Data items >>
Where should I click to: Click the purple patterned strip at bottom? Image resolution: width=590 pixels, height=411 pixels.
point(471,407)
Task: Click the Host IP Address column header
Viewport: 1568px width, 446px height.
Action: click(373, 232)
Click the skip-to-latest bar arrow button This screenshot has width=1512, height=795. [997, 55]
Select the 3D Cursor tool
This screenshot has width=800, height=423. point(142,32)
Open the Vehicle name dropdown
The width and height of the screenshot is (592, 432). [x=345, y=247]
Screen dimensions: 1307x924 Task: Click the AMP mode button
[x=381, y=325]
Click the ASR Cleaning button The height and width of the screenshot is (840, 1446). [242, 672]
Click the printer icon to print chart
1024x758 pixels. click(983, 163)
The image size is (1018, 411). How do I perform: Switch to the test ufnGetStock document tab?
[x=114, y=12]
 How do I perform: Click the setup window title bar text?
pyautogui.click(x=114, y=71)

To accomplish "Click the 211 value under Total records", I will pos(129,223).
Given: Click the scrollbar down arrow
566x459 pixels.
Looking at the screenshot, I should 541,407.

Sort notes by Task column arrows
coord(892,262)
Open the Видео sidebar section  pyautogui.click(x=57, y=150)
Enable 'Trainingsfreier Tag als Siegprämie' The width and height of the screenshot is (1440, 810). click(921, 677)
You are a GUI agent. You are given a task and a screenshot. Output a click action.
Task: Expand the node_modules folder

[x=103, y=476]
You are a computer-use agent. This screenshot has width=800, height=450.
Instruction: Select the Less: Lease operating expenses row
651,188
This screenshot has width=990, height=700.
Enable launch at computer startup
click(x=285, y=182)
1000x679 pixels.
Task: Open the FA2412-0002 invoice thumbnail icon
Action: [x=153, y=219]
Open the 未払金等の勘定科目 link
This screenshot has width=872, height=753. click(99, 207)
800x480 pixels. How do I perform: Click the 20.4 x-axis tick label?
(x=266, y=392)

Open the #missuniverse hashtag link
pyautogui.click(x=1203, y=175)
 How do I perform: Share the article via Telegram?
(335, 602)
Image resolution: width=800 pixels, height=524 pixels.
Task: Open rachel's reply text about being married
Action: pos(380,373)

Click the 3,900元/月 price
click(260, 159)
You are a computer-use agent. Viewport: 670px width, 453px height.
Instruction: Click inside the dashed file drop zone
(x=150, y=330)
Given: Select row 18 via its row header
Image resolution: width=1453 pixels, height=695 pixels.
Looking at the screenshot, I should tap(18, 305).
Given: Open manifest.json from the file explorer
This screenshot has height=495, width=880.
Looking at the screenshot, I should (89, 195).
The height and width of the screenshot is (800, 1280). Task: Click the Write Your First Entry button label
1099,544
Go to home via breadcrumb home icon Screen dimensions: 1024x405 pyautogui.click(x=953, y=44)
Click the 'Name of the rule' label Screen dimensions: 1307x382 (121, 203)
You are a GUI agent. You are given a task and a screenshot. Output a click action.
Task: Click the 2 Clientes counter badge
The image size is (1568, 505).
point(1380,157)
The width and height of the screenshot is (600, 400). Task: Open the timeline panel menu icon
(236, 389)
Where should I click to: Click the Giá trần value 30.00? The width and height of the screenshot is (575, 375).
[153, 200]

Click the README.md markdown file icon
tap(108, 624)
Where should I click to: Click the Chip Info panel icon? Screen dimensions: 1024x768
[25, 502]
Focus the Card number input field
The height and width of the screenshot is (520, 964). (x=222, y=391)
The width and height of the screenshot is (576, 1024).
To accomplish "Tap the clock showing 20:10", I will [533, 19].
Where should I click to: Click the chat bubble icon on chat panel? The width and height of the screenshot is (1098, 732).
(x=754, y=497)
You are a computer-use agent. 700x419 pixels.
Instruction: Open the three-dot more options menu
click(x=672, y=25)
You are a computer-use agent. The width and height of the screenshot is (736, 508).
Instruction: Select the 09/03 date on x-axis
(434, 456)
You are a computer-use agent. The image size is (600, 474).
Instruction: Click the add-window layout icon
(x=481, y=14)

What the task asks >> All of the records are to be reproduced exactly as they were given.

Solution >>
Where should I click to: Click the purple patterned strip at bottom? Image resolution: width=590 pixels, height=411 pixels.
point(471,407)
Task: Click the Host IP Address column header
Viewport: 1568px width, 446px height.
Action: click(373, 232)
Click the skip-to-latest bar arrow button This screenshot has width=1512, height=795. [997, 55]
Select the 3D Cursor tool
This screenshot has width=800, height=423. point(142,32)
Open the Vehicle name dropdown
The width and height of the screenshot is (592, 432). [x=345, y=247]
Screen dimensions: 1307x924 Task: Click the AMP mode button
[x=381, y=325]
Click the ASR Cleaning button The height and width of the screenshot is (840, 1446). [242, 672]
Click the printer icon to print chart
1024x758 pixels. click(983, 163)
The image size is (1018, 411). How do I perform: Switch to the test ufnGetStock document tab?
[x=114, y=12]
 How do I perform: Click the setup window title bar text?
pyautogui.click(x=114, y=71)

To accomplish "Click the 211 value under Total records", I will pos(129,223).
Given: Click the scrollbar down arrow
566x459 pixels.
Looking at the screenshot, I should 541,407.

Sort notes by Task column arrows
coord(892,262)
Open the Видео sidebar section  pyautogui.click(x=57, y=150)
Enable 'Trainingsfreier Tag als Siegprämie' The width and height of the screenshot is (1440, 810). click(921, 677)
You are a GUI agent. You are given a task and a screenshot. Output a click action.
Task: Expand the node_modules folder

[x=103, y=476]
You are a computer-use agent. This screenshot has width=800, height=450.
Instruction: Select the Less: Lease operating expenses row
651,188
This screenshot has width=990, height=700.
Enable launch at computer startup
click(x=285, y=182)
1000x679 pixels.
Task: Open the FA2412-0002 invoice thumbnail icon
Action: [x=153, y=219]
Open the 未払金等の勘定科目 link
This screenshot has width=872, height=753. click(99, 207)
800x480 pixels. How do I perform: Click the 20.4 x-axis tick label?
(x=266, y=392)

Open the #missuniverse hashtag link
pyautogui.click(x=1203, y=175)
 How do I perform: Share the article via Telegram?
(335, 602)
Image resolution: width=800 pixels, height=524 pixels.
Task: Open rachel's reply text about being married
Action: pos(380,373)

Click the 3,900元/月 price
click(260, 159)
You are a computer-use agent. Viewport: 670px width, 453px height.
Instruction: Click inside the dashed file drop zone
(x=150, y=330)
Given: Select row 18 via its row header
Image resolution: width=1453 pixels, height=695 pixels.
Looking at the screenshot, I should tap(18, 305).
Given: Open manifest.json from the file explorer
This screenshot has height=495, width=880.
Looking at the screenshot, I should (89, 195).
The height and width of the screenshot is (800, 1280). Task: Click the Write Your First Entry button label
1099,544
Go to home via breadcrumb home icon Screen dimensions: 1024x405 pyautogui.click(x=953, y=44)
Click the 'Name of the rule' label Screen dimensions: 1307x382 (121, 203)
You are a GUI agent. You are given a task and a screenshot. Output a click action.
Task: Click the 2 Clientes counter badge
The image size is (1568, 505).
point(1380,157)
The width and height of the screenshot is (600, 400). Task: Open the timeline panel menu icon
(236, 389)
Where should I click to: Click the Giá trần value 30.00? The width and height of the screenshot is (575, 375).
[153, 200]

Click the README.md markdown file icon
tap(108, 624)
Where should I click to: Click the Chip Info panel icon? Screen dimensions: 1024x768
[25, 502]
Focus the Card number input field
The height and width of the screenshot is (520, 964). (x=222, y=391)
The width and height of the screenshot is (576, 1024).
To accomplish "Tap the clock showing 20:10", I will [533, 19].
Where should I click to: Click the chat bubble icon on chat panel? The width and height of the screenshot is (1098, 732).
(x=754, y=497)
You are a computer-use agent. 700x419 pixels.
Instruction: Open the three-dot more options menu
click(x=672, y=25)
You are a computer-use agent. The width and height of the screenshot is (736, 508).
Instruction: Select the 09/03 date on x-axis
(434, 456)
You are a computer-use agent. The image size is (600, 474).
Instruction: Click the add-window layout icon
(x=481, y=14)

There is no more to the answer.